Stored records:
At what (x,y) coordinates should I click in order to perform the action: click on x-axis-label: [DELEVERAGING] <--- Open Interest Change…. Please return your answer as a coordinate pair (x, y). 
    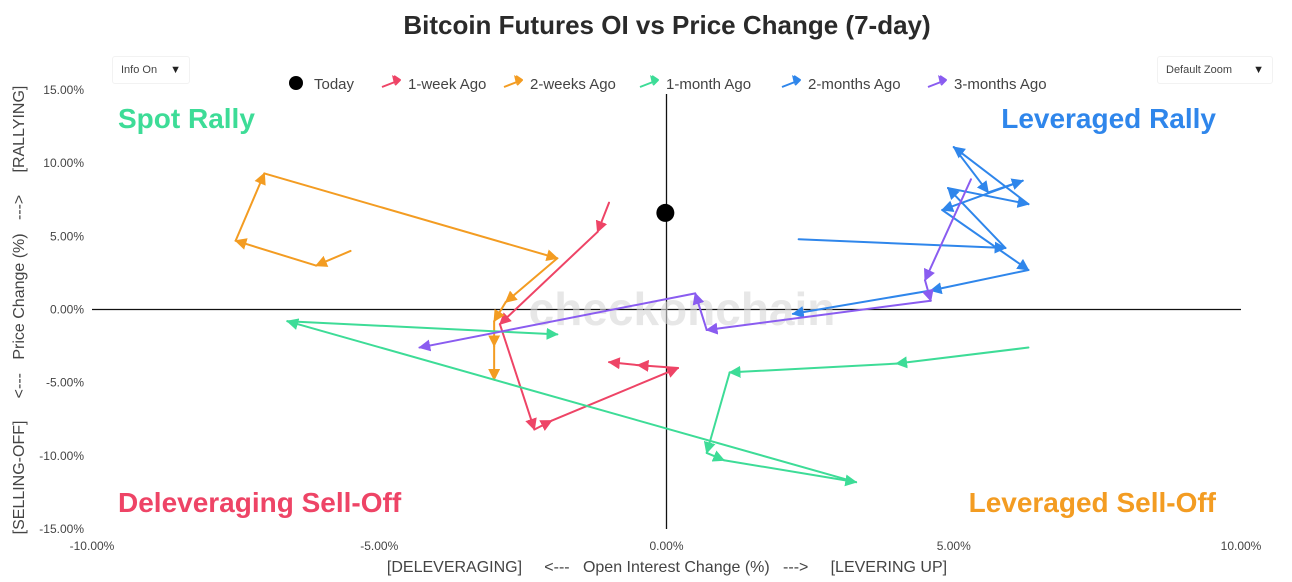
    Looking at the image, I should click on (667, 568).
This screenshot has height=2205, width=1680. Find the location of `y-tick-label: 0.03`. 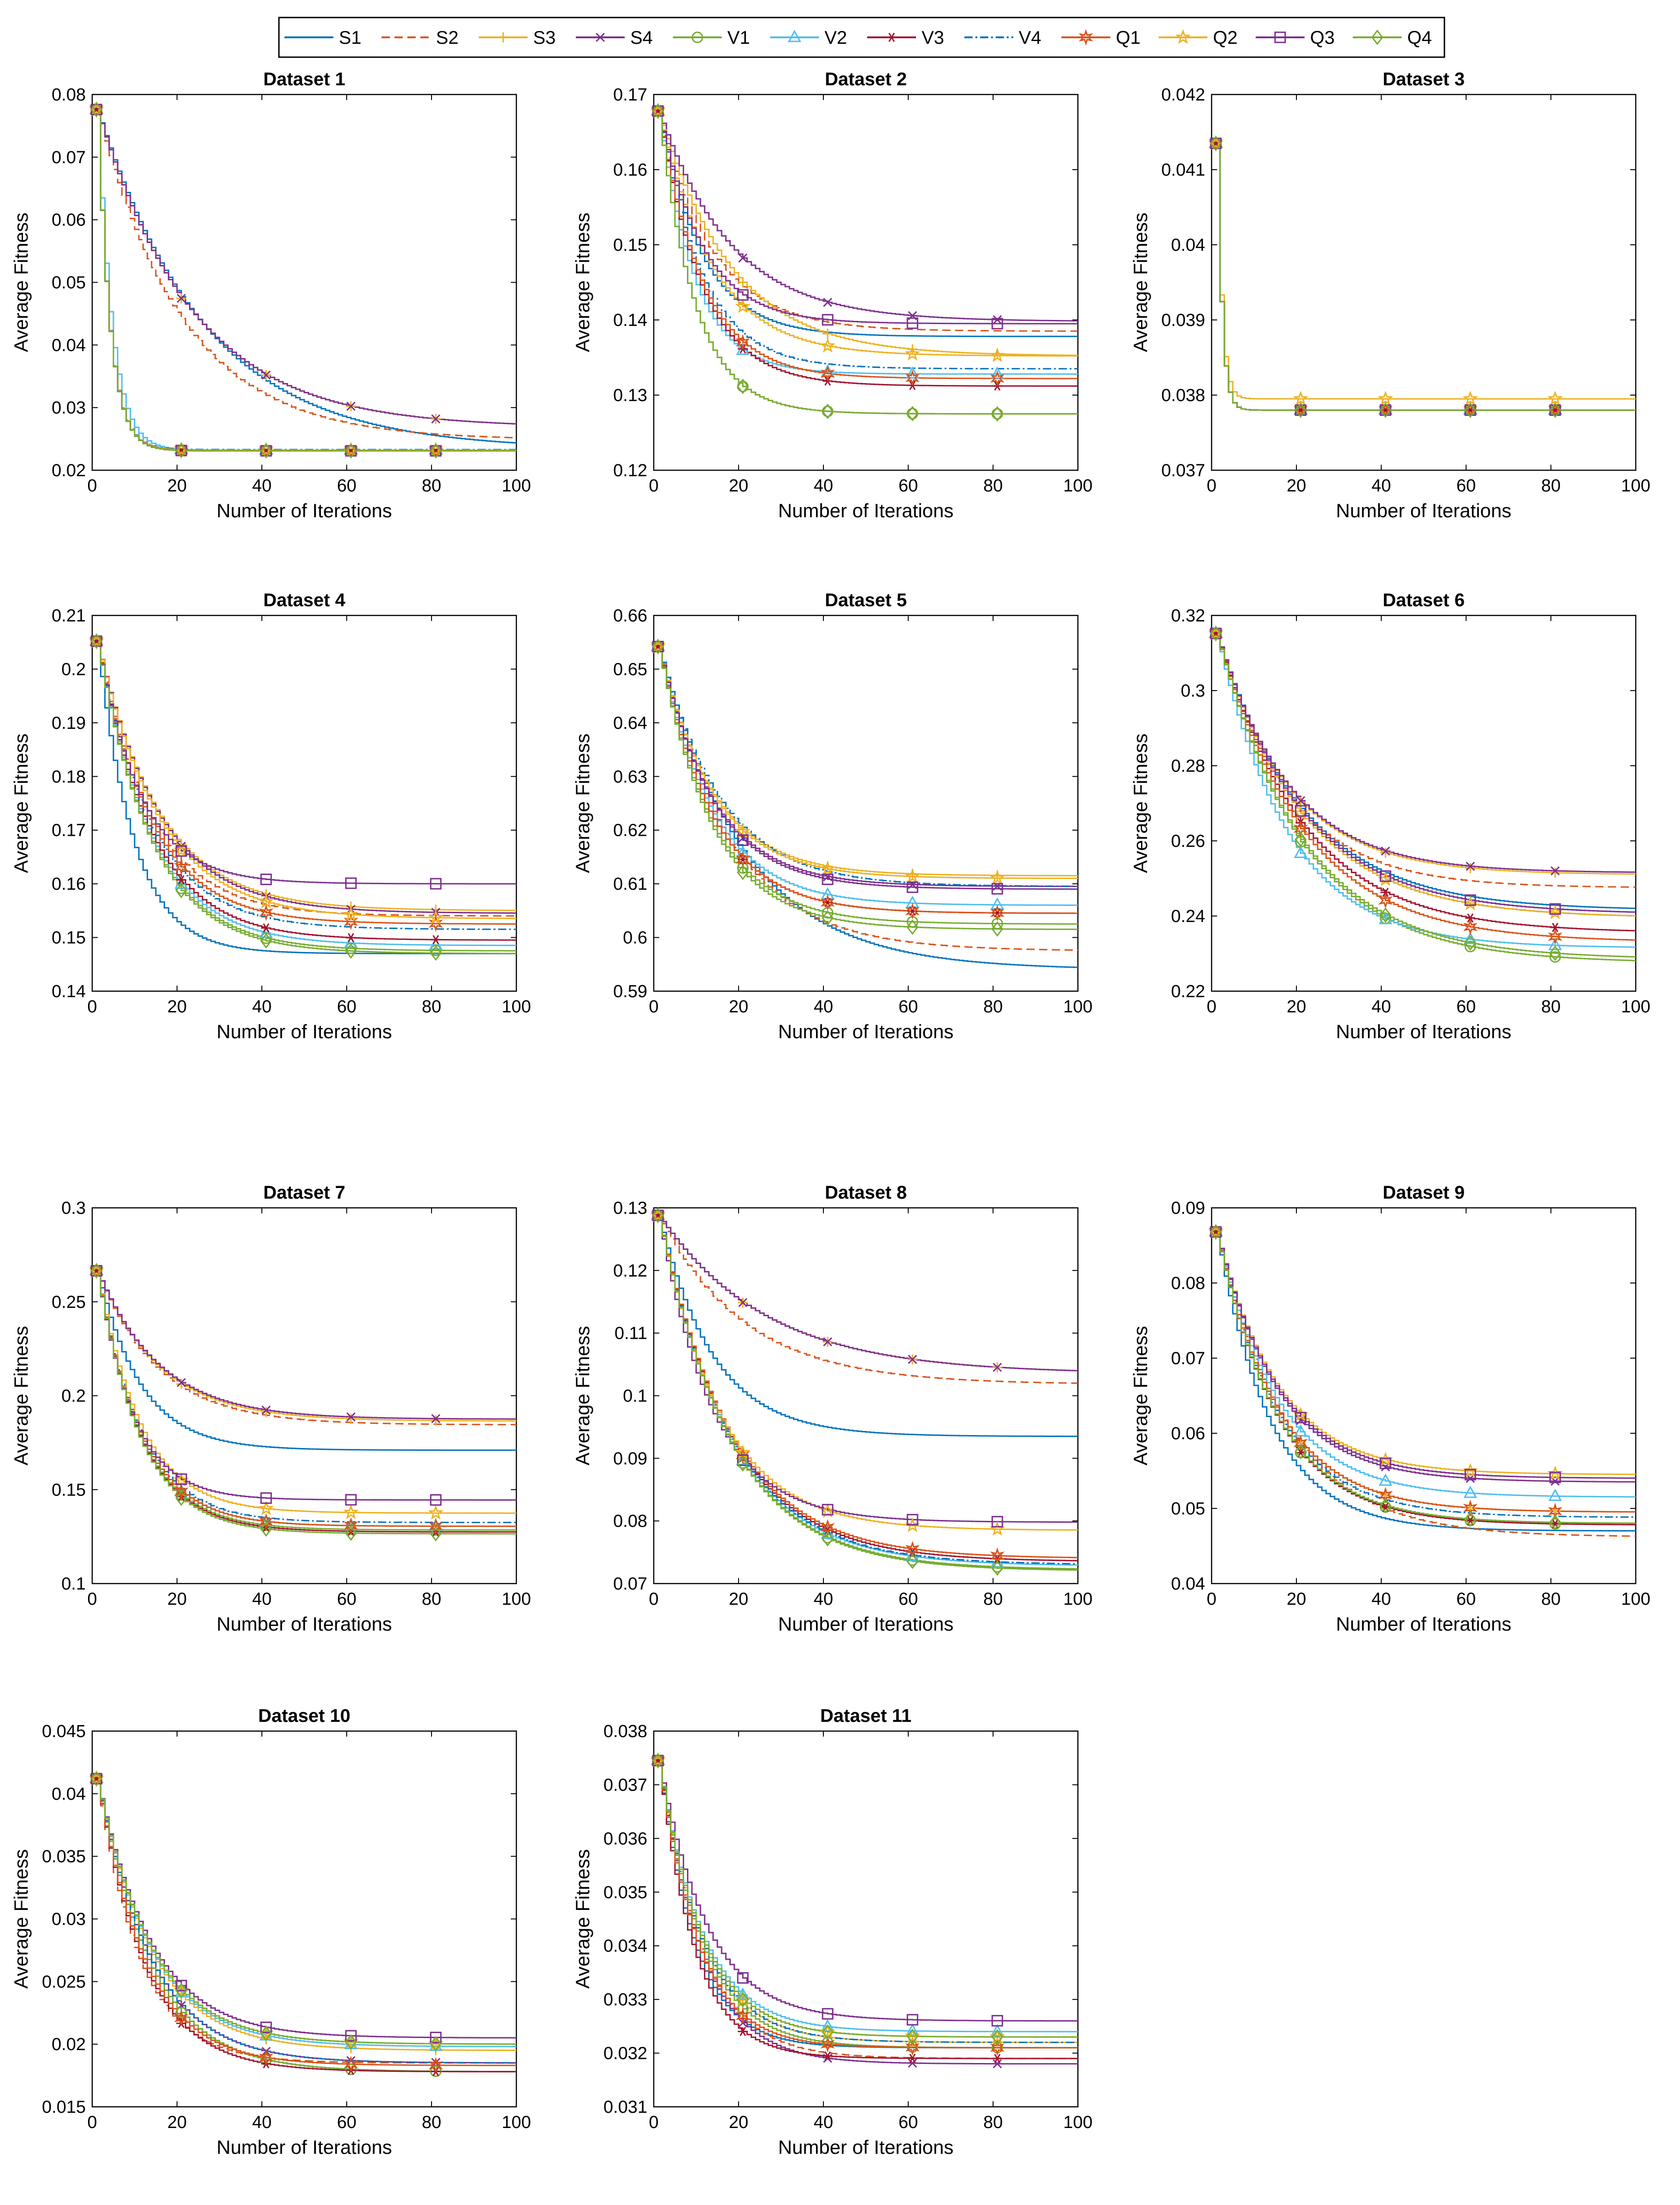

y-tick-label: 0.03 is located at coordinates (69, 1920).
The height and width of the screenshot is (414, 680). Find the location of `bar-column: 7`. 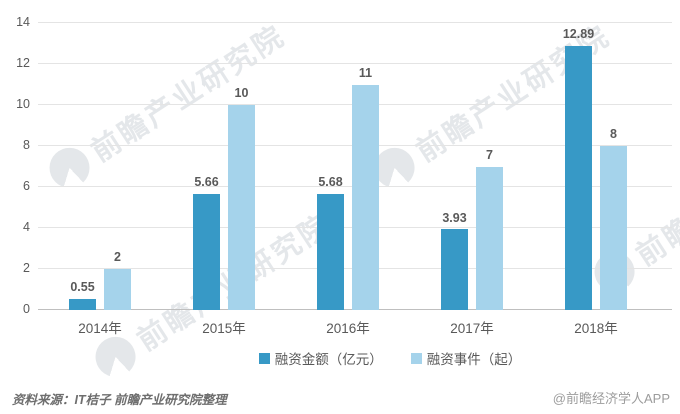

bar-column: 7 is located at coordinates (490, 228).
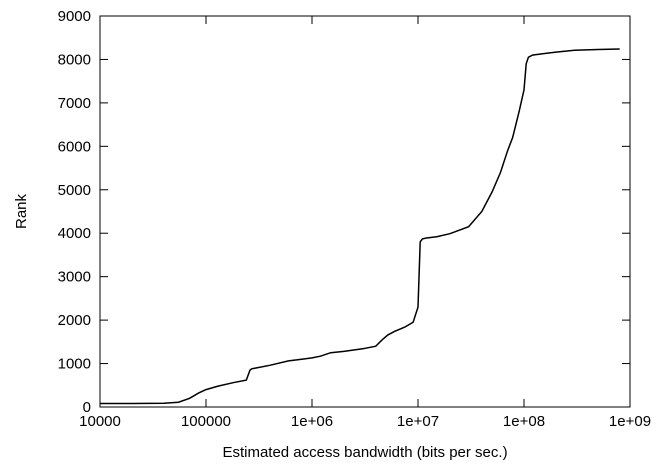 The height and width of the screenshot is (466, 669). Describe the element at coordinates (74, 234) in the screenshot. I see `y-tick-label: 4000` at that location.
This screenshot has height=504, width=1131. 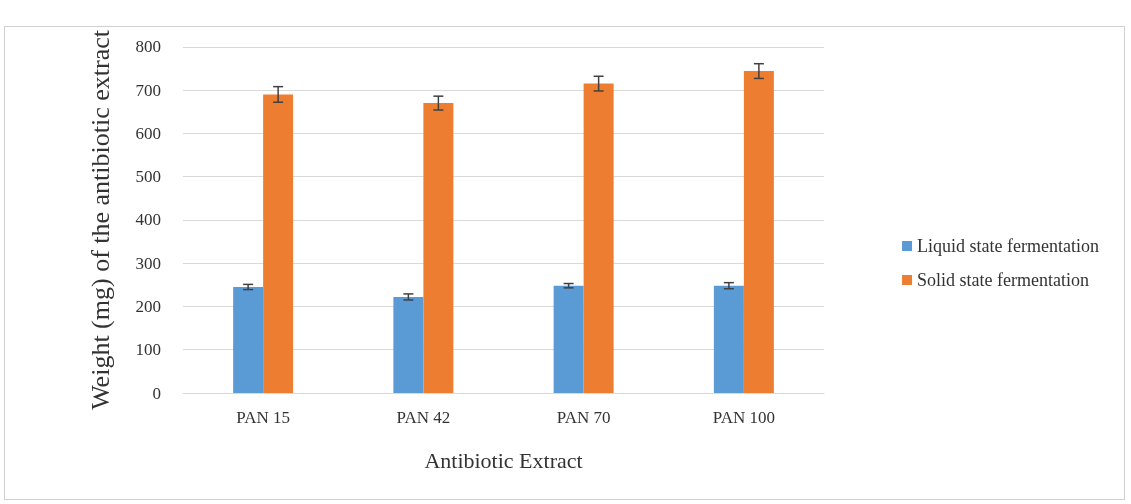 What do you see at coordinates (148, 220) in the screenshot?
I see `y-tick-label: 400` at bounding box center [148, 220].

*Job:* Arrange the entries from the line containing "The height and width of the screenshot is (414, 680)." through the line containing "The height and width of the screenshot is (466, 669)." as a JSON list of strings, one string per line, skipping blank lines. Leave the pictures out of the answer.

*Result of the task:*
[
  "The height and width of the screenshot is (414, 680). Find the location of `bar-column: 7`. ",
  "bar-column: 7 is located at coordinates (490, 228).",
  " The height and width of the screenshot is (466, 669). Describe the element at coordinates (74, 234) in the screenshot. I see `y-tick-label: 4000` at that location."
]